United Kingdom
Rachel Reeves’ big fiscal feast risks giving the Bank of England indigestion, Reuters reported. The new Labour finance minister’s decision to hike spending, taxes and borrowing in the budget will provide a short-lived boost to growth next year. But it will also reduce BoE Governor Andrew Bailey’s ability to cut rates and keep pace with his European and U.S. counterparts. Reeves’ plan to reduce economic slack but may leave Bailey without any of his own. Her budget will raise spending by 70 billion pounds a year until 2030, according to the independent Office for Budget Responsibility.

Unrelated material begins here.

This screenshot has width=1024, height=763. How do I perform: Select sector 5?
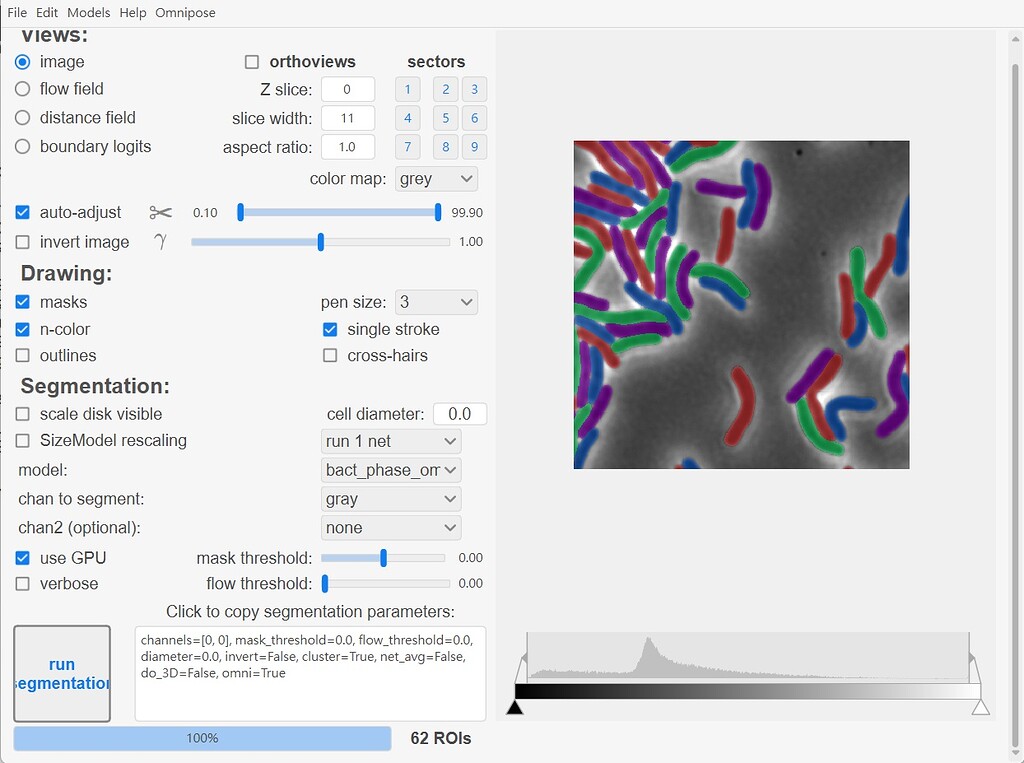[x=444, y=118]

The office of Official Receiver is 140 years old this year, marking a history that has evolved from administering personal bankruptcies to overseeing major company liquidations and securing bankruptcy restrictions against people who pose a threat to the public through financial wrongdoing, according to a U.K. government release. The Insolvency Service has 16 Official Receivers based across 16 locations in England and Wales, who act as trustees in people’s bankruptcies and liquidate companies that have been wound up, with the backing of hundreds of support staff.

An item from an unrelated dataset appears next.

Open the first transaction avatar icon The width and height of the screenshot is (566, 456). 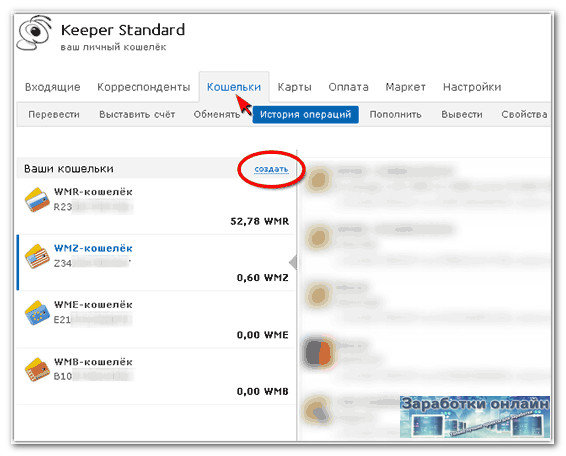[318, 180]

The British government announced plans to raise the cost of university tuition fees for domestic students in England on Monday for the first time in eight years, in an attempt to improve the finances of many crisis-hit institutions, Reuters reported. Nearly half of British universities are expected to record a loss this year because of a long freeze in the price of fees and a decline in lucrative overseas postgraduate students following an immigration crackdown by the last government.
The Bank of England may extinguish hopes of a shift to quicker interest-rate cuts this week after the budget reignited inflation concerns and triggered a selloff in U.K. bonds that evoked memories of the 2022 market meltdown, Bloomberg reported. Economists and traders expect the Monetary Policy Committee to push ahead with only the second rate cut this year on Thursday, lowering the benchmark rate by a quarter point to 4.75%.